_Problems to work on_
1. In the yearbook reflection, where did the Group service project with Care Cards take place?
2. Transcribe the yearbook reflection word for word, everything from "This pessimism began" down to "these fond memories.".
3. Write the next part of the yearbook reflection, picking up after its last sentence.

:: Text excerpt ::

As I was cleaning today, I uncovered an old Concord High Yearbook sitting on the floor. Last fall, my best friend from high school, Carl, came to Delaware to visit his parents for a week. Catching up and reminiscing about our last high school reunion, I fetched my senior yearbook to put a face with all the names which came up. I’m not sure what it is, but the older I get, the more I repeat myself, sharing the same story annually with my wife and kids. As gracious as possible, I hear that apt reply, “That’s nice, but I’ve heard that before.”
From a writer’s perspective, there is nothing new under the sun, Ecclesiastes 1:9. When you’ve spent 3 years as an editor of a monthly newsletter and 2 more as the main contributor of this blog, some days you struggle to compose a paragraph let alone an entire piece. However, as I opened my yearbook, I had forgotten who I was, what I had accomplished and how a simple smile made an impact on my peers. The perfectionist in me never allowed me to accept and embrace compliments. Thus, these words were discarded, replaced by my lack of eloquence, stuttering and other deficiency’s.
This pessimism began to change for me in college during a Group service project on St. John’s Island in South Carolina. To my surprise, everyone in attendance received their own mailbox, near the center of our living quarters at a local high school. However, this mail was called Care Cards, a chance for others to write notes of encouragement and thanks to those who made a positive influence at some point during the day and week. The catch was you couldn’t open your mail bag until you got on your bus before leaving. I was so touched by this concept I incorporated it into my own mission trips when I became a youth pastor following college. Like my yearbook, every few years I will stumble across old mail bags, bringing tears to my eyes and joy to my soul as I savor these fond memories.

:::
:: Data listing ::

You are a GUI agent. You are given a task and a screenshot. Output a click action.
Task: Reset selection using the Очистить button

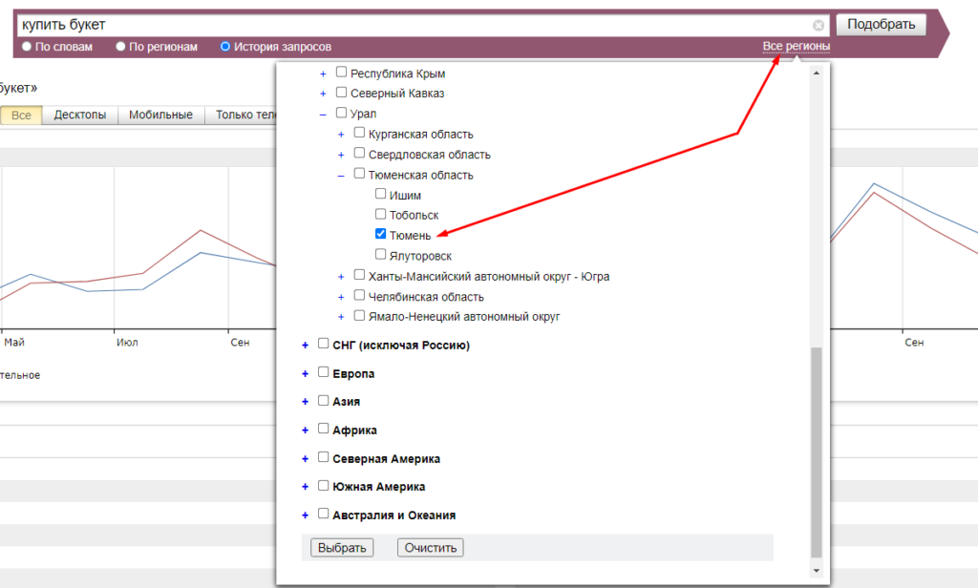(x=431, y=548)
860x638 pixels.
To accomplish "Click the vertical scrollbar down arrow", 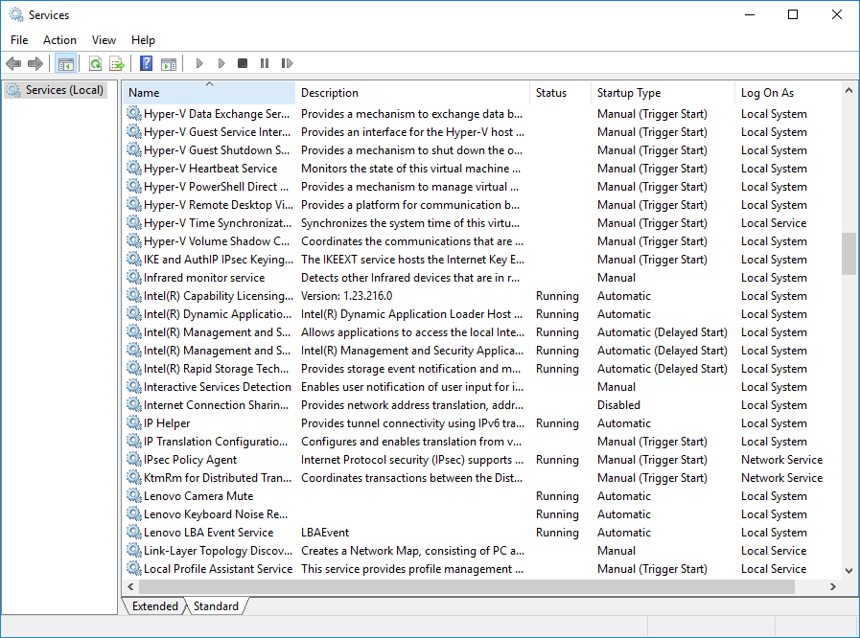I will point(848,570).
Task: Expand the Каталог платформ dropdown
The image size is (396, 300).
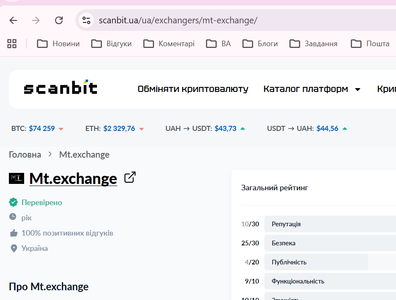Action: tap(312, 89)
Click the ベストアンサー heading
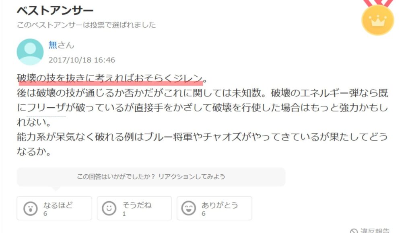The width and height of the screenshot is (412, 233). (x=55, y=10)
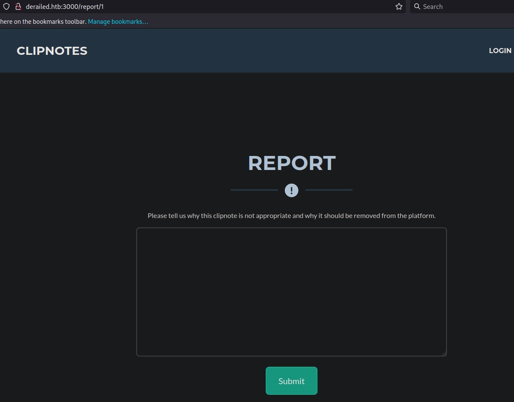
Task: Click the insecure connection padlock icon
Action: pos(18,6)
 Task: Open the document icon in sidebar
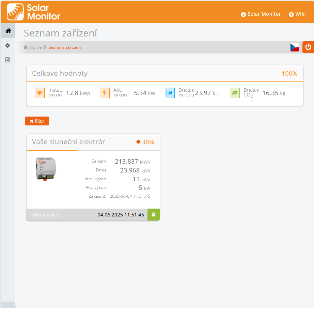coord(8,60)
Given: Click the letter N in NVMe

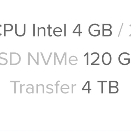Looking at the screenshot, I should point(33,59).
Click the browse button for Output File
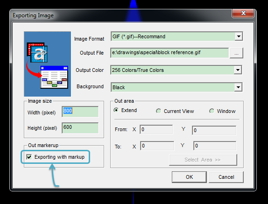Image resolution: width=268 pixels, height=204 pixels. [236, 53]
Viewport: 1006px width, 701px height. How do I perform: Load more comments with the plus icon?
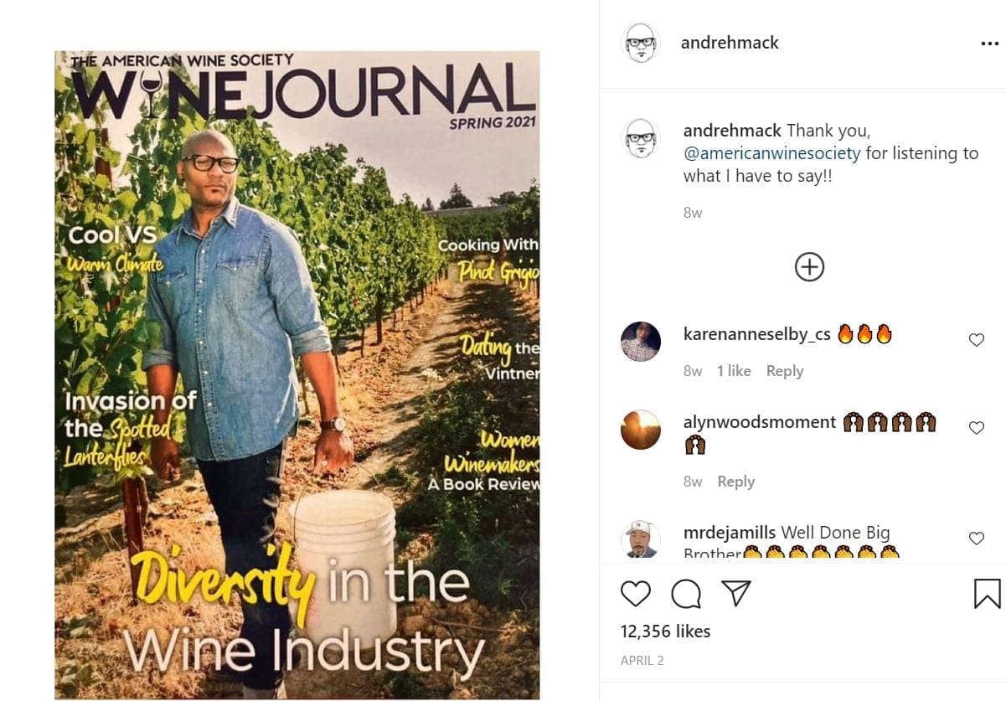[808, 266]
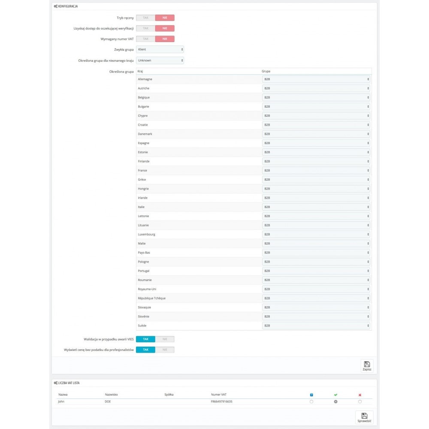Screen dimensions: 429x429
Task: Click the Zapisz save icon button
Action: pyautogui.click(x=367, y=366)
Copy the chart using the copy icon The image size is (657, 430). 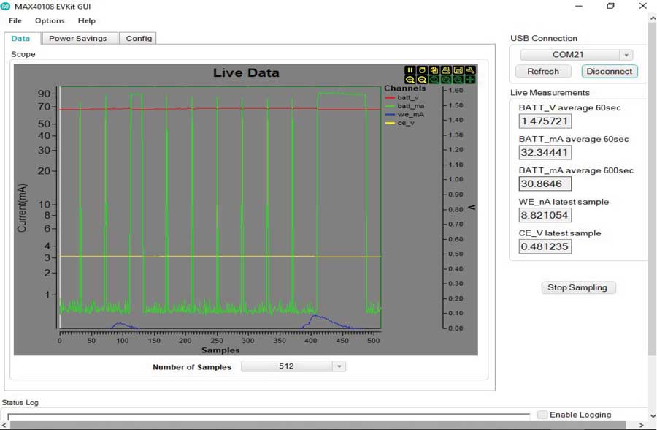(x=434, y=70)
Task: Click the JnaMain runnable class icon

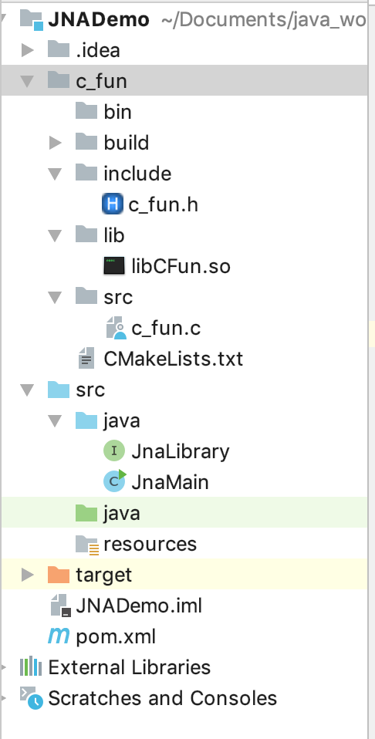Action: point(115,481)
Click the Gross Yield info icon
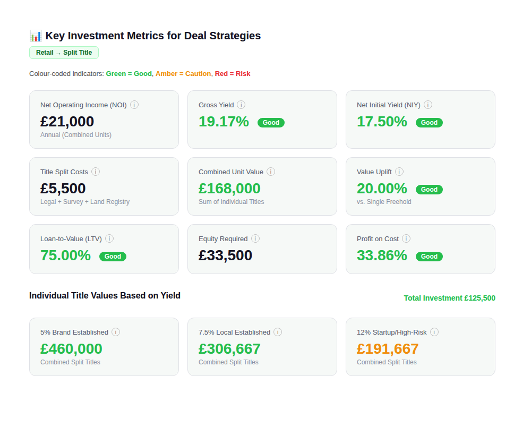The height and width of the screenshot is (435, 531). (x=242, y=105)
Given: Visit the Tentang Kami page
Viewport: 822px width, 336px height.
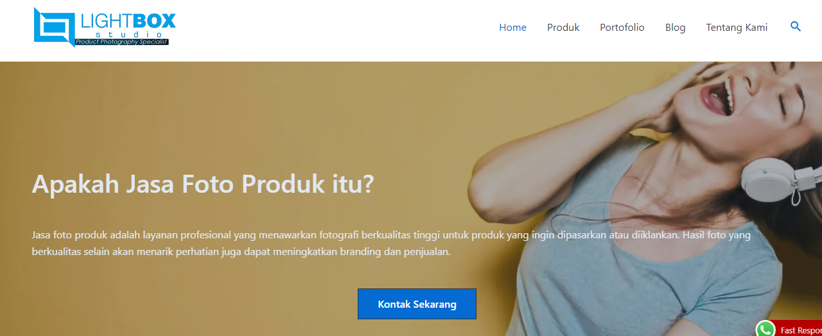Looking at the screenshot, I should coord(737,28).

:::

_Answers for the exercise_
1. St. John's Island in South Carolina.

2.
This pessimism began to change for me in college during a Group service project on St. John’s Island in South Carolina. To my surprise, everyone in attendance received their own mailbox, near the center of our living quarters at a local high school. However, this mail was called Care Cards, a chance for others to write notes of encouragement and thanks to those who made a positive influence at some point during the day and week. The catch was you couldn’t open your mail bag until you got on your bus before leaving. I was so touched by this concept I incorporated it into my own mission trips when I became a youth pastor following college. Like my yearbook, every few years I will stumble across old mail bags, bringing tears to my eyes and joy to my soul as I savor these fond memories.

3.
From a biblical perspective, Israel’s memory was so poor, God called Moses to devote an entire book called Deuteronomy, the second law, reminding the Jews of everything they had forgotten. Although retention varies among children and adults today, modern pastors recycle famous words of Jesus, the apostle Paul, and Peter to refresh the memories of lost souls. While some in church may whisper, “That’s nice, but I’ve heard that before,” someone in attendance may be hearing this truth for the first time. Therefore, be patient if someone tends to be redundant, for someone likely needs a reminder of promises within the Bible like John 3:16.